→ **Aim**
Quote verbatim every line of the listing below, from the line that contains "The height and width of the screenshot is (819, 1456)." down to the end of the listing, including both ends. Leave the pictures out of your answer.

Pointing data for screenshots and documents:
= = =
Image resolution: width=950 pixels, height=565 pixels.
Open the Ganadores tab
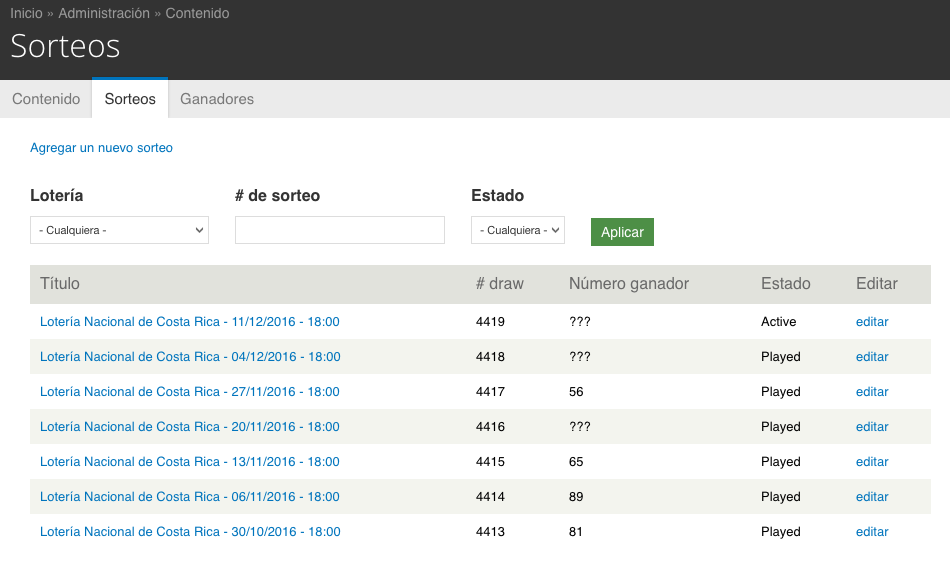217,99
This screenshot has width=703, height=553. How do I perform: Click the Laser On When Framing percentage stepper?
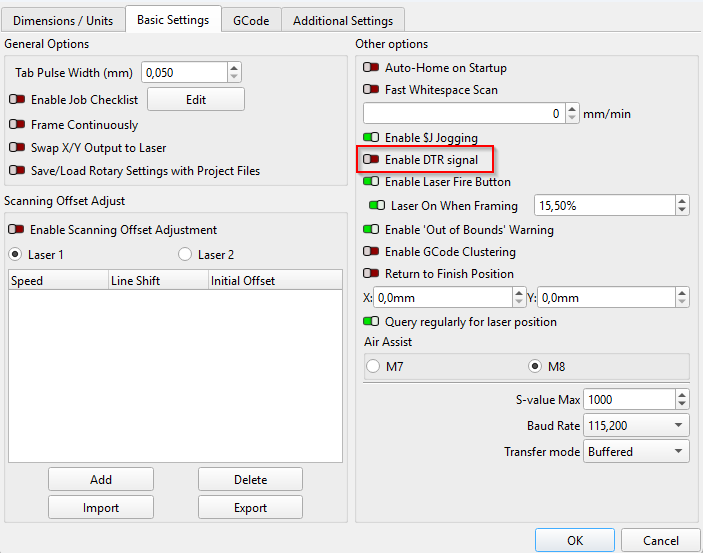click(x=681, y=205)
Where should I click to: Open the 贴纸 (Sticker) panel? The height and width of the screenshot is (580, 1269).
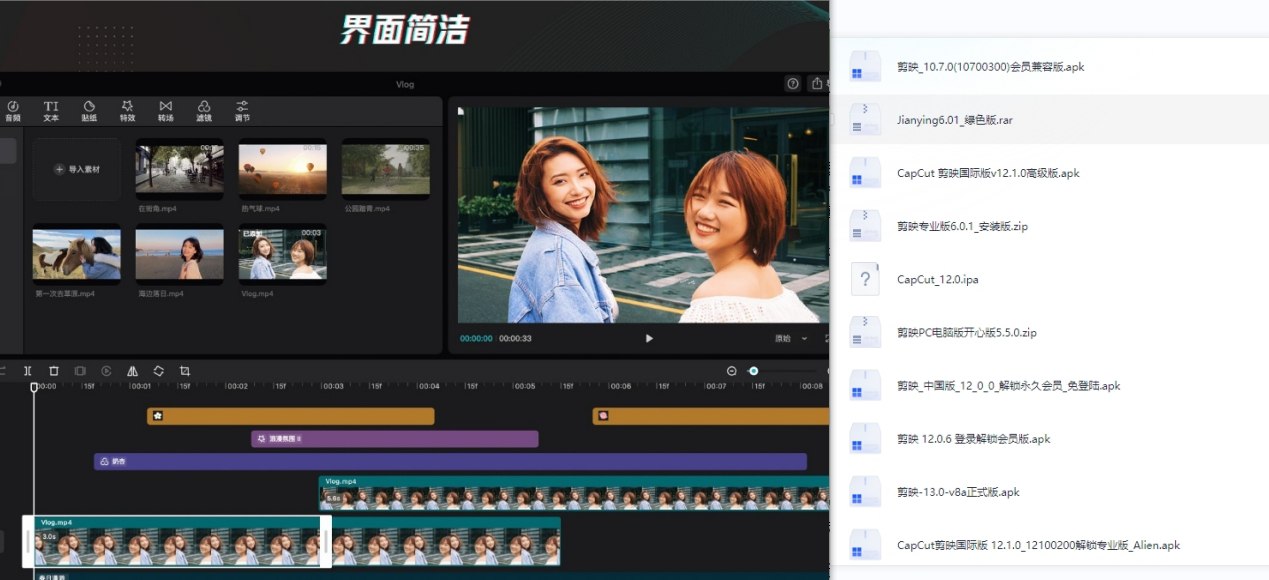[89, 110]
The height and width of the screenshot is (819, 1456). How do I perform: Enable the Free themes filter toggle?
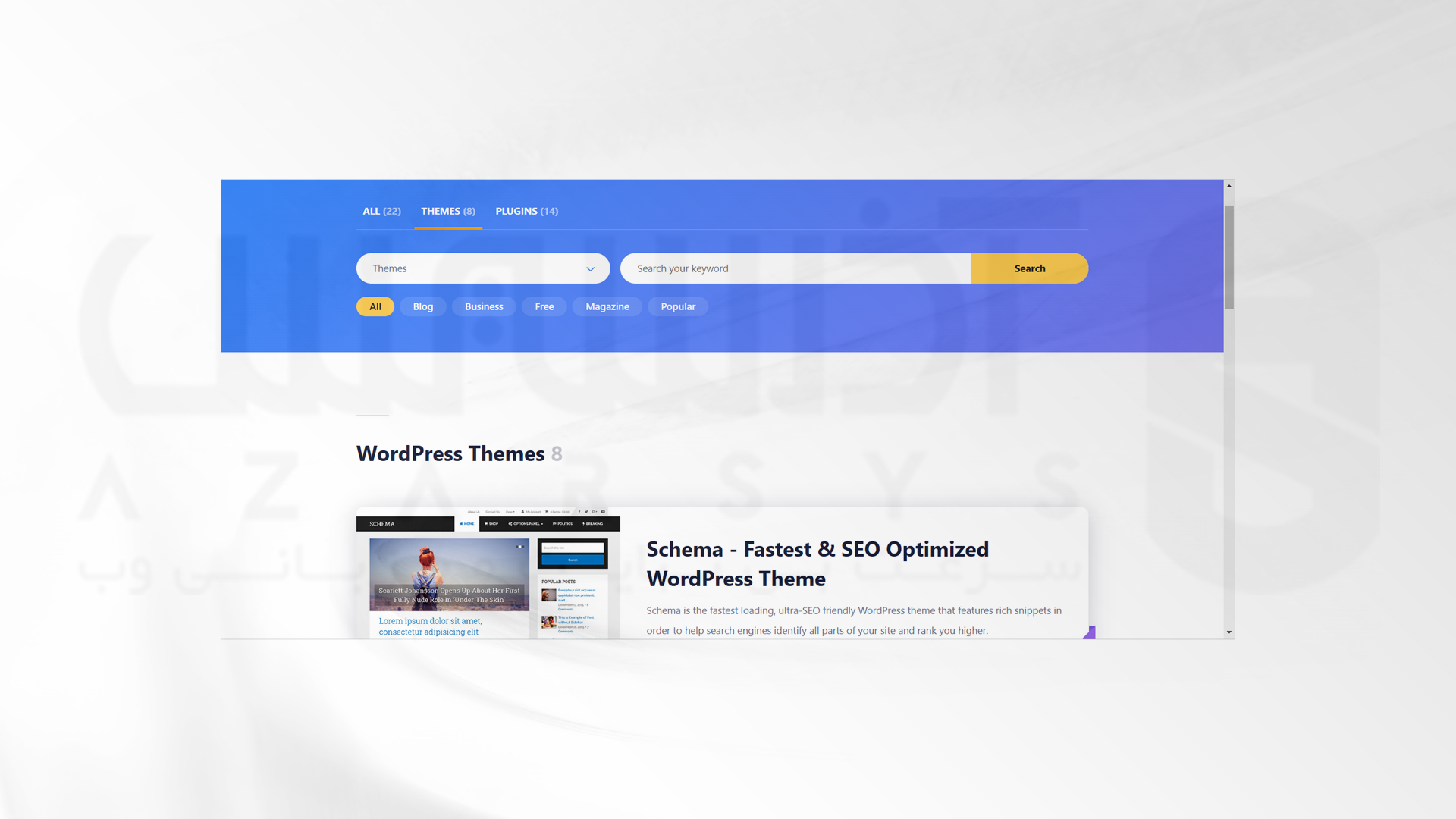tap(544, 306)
= = =
→ **Full response**
The height and width of the screenshot is (819, 1456). How do I perform: Enable the Free themes filter toggle?
tap(544, 306)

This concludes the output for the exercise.